Савелий был масштабной личностью по размаху своих интересов – мы вместе с ним проводили 200-летние Гоголя. Судьба Набокова – это тоже XX век. Как и Астафьева – он был беспризорником: деда и отца арестовали, мать утонула в Енисее, он был на попечении бабушки. Все, что происходило с российской деревней происходило и с ним. Потом была война – Астафьев же прошел ее простым солдатом, не генералом. И для Максимова судьба России была собственной судьбой. Он, как и я, был московским мальчиком, который оказался беспризорником и скитался по стране – по детским домам и даже колониям.
Максимов был человеком с характером и сумел вырасти в очень крупную личность XX века. Когда он написал роман «Семь дней творения» - первый христианский роман советского периода, то его заставили уехать. Он сумел объединить вокруг журнала «Континент» самых крупных людей культуры Запада и России.
- С XX веком вы в своем цикле прощаетесь, а что же несет нам век XXI?

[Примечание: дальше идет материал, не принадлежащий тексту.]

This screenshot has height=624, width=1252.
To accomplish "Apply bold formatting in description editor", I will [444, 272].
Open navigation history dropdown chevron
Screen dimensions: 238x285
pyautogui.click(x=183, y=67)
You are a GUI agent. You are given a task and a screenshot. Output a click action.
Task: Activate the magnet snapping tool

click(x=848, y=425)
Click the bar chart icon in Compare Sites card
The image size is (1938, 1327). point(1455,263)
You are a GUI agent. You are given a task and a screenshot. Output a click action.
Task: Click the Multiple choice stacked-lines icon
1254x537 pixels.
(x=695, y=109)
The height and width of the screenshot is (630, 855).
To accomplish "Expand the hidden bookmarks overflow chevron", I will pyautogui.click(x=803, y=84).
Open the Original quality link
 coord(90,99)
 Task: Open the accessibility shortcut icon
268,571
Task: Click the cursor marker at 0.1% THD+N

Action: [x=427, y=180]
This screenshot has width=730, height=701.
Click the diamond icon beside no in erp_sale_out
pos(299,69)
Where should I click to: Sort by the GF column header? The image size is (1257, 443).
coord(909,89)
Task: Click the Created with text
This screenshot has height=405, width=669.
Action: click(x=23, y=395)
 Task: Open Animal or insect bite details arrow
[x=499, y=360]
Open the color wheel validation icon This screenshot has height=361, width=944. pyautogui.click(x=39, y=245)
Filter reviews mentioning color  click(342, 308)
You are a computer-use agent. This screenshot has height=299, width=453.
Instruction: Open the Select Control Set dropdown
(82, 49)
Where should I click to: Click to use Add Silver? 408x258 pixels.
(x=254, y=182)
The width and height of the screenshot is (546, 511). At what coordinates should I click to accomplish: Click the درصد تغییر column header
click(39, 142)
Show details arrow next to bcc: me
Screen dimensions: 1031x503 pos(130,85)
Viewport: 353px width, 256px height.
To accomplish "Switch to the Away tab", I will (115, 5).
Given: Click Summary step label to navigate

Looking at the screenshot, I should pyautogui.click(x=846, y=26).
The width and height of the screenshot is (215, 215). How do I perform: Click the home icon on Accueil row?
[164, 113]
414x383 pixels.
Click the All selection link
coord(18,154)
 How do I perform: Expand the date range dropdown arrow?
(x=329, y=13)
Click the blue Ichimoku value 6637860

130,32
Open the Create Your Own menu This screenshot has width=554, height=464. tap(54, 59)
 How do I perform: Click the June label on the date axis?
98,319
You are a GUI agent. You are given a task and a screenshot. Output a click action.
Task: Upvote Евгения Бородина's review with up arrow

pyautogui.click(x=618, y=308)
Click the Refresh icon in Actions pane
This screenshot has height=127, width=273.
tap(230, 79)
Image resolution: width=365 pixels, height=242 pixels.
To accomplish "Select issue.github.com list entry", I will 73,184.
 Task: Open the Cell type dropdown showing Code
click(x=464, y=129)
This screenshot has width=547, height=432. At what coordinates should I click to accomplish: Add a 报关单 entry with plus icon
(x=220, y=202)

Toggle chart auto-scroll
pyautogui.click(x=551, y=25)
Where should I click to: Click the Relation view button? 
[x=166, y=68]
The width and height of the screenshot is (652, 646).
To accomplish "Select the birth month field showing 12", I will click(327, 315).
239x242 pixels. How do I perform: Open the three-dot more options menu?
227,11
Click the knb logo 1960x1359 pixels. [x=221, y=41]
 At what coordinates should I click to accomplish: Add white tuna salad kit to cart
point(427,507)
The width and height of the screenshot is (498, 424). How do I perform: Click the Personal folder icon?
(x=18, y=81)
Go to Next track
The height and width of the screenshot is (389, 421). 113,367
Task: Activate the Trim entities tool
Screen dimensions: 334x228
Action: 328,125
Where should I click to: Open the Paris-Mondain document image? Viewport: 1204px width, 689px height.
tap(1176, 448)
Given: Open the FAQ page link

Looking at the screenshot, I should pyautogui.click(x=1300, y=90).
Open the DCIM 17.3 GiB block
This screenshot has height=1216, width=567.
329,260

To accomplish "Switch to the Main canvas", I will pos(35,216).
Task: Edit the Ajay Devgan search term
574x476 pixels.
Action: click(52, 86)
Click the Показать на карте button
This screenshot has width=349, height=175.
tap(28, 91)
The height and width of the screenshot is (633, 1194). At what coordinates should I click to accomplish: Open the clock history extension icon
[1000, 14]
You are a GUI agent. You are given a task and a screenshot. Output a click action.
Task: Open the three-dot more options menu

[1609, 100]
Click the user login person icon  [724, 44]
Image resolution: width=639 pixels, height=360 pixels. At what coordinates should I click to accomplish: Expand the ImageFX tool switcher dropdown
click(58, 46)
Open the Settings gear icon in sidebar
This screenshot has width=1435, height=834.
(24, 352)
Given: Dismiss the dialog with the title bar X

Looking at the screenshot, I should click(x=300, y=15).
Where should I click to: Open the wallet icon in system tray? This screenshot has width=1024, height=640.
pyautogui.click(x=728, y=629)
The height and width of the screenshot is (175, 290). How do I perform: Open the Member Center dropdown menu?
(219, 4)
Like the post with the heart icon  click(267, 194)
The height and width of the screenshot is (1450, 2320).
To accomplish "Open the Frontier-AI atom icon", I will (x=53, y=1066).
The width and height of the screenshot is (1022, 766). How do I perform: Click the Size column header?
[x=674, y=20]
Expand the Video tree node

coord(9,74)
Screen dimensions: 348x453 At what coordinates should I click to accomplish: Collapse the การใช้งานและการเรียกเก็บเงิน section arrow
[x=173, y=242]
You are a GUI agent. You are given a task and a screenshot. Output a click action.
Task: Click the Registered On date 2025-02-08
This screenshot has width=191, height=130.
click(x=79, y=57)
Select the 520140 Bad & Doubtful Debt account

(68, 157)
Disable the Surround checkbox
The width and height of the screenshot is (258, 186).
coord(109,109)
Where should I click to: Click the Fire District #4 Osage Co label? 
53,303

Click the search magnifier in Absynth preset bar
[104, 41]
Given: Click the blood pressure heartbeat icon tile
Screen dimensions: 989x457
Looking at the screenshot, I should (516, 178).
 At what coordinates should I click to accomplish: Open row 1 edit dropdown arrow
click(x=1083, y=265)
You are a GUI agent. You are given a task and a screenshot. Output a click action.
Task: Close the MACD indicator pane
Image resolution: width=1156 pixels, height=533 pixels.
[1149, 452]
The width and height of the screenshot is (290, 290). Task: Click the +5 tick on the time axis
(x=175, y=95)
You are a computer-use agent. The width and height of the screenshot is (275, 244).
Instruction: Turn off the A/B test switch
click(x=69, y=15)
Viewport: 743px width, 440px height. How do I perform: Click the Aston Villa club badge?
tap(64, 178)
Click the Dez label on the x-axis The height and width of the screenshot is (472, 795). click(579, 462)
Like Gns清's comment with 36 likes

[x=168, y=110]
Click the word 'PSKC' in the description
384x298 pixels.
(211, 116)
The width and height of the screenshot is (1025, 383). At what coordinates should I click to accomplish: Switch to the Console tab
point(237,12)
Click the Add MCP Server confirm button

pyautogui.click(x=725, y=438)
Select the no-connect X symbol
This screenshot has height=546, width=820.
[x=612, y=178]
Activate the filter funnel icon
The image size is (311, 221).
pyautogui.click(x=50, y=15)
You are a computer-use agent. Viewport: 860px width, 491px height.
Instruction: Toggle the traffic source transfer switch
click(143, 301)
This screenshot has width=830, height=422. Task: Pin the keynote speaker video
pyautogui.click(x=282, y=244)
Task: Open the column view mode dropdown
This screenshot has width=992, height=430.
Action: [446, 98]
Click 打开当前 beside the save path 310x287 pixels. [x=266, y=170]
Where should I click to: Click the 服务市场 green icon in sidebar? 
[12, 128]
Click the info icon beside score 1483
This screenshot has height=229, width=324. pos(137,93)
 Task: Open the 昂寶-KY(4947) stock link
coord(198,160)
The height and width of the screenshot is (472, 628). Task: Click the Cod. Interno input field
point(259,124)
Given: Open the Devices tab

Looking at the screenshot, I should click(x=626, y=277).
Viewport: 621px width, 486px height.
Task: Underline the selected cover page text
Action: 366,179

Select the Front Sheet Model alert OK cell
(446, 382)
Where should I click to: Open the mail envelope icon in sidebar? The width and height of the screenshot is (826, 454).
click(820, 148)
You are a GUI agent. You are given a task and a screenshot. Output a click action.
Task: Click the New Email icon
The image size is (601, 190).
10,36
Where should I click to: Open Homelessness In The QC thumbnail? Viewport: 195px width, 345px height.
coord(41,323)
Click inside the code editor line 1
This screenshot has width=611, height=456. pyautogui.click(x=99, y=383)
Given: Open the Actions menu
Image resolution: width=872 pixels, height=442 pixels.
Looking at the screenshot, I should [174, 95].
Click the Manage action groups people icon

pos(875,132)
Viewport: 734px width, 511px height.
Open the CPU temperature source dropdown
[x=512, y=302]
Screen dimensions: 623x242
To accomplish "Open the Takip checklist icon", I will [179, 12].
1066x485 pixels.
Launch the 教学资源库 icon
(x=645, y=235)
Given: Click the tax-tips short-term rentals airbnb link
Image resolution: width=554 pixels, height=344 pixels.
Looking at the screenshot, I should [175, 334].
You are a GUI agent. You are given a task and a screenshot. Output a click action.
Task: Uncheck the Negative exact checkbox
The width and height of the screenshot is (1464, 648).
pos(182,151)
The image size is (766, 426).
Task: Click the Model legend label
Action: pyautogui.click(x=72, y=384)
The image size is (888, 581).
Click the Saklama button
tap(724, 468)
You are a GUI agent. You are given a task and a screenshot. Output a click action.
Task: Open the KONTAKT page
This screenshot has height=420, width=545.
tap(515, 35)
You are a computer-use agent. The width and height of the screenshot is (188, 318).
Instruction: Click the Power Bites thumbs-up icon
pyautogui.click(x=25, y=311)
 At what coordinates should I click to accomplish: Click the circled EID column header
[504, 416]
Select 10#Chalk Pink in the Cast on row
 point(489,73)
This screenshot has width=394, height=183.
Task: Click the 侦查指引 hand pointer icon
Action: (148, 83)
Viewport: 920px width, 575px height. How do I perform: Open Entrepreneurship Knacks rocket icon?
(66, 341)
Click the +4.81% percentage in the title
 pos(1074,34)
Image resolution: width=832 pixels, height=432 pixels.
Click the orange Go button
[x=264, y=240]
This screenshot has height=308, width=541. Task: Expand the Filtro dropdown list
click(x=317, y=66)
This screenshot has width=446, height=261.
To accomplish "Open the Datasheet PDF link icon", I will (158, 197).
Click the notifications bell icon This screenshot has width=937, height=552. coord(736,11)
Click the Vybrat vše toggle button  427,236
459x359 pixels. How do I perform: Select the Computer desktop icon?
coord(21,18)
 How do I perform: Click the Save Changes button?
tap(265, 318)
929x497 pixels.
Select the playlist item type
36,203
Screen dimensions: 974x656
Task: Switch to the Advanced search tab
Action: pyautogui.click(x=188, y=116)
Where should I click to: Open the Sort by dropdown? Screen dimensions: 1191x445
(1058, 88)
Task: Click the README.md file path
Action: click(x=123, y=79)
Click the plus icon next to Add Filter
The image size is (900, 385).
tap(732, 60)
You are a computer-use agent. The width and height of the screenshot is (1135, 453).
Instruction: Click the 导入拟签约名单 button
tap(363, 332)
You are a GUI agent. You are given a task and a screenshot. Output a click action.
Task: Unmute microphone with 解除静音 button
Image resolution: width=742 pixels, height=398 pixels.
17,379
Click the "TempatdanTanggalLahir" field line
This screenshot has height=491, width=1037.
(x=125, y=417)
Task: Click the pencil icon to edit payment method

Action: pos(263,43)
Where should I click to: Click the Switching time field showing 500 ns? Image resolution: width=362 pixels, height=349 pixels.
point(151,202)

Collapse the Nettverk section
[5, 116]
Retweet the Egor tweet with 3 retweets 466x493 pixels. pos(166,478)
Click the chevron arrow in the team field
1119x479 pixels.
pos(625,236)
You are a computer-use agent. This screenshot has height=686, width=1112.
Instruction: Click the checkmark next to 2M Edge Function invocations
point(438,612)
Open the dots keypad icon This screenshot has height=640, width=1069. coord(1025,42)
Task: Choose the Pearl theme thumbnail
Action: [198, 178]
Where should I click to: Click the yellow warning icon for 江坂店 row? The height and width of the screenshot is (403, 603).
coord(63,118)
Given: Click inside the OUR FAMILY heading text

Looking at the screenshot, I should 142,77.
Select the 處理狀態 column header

- Я отношусь к новому веку довольно строго. Хотя с моей стороны было бы нечестно и не исторично говорить о том, что вот, пришел XXI век, и все испортилось в России, в том числе люди. Этого я сказать не могу. Смотрю на молодежь, которая мне уступает место в метро - мелочь, но она бросается в глаза. Я вижу, что подрастает поколение, которое не даст России распасться и погибнуть.
- А что видно в новой литературе?
- Литература – это всегда судьба. У наших новых прозаиков и стихотворцев, исторических писателей этой судьбы нет. Поэтому литература перешла в плоскость книжности. Об этом говорил Толстой – это «литература литературы». Когда все берется не из собственной судьбы, а из книг. Это болезнь времени, но болезнь никогда не бывает бесконечной. Надеюсь, она скоро кончится.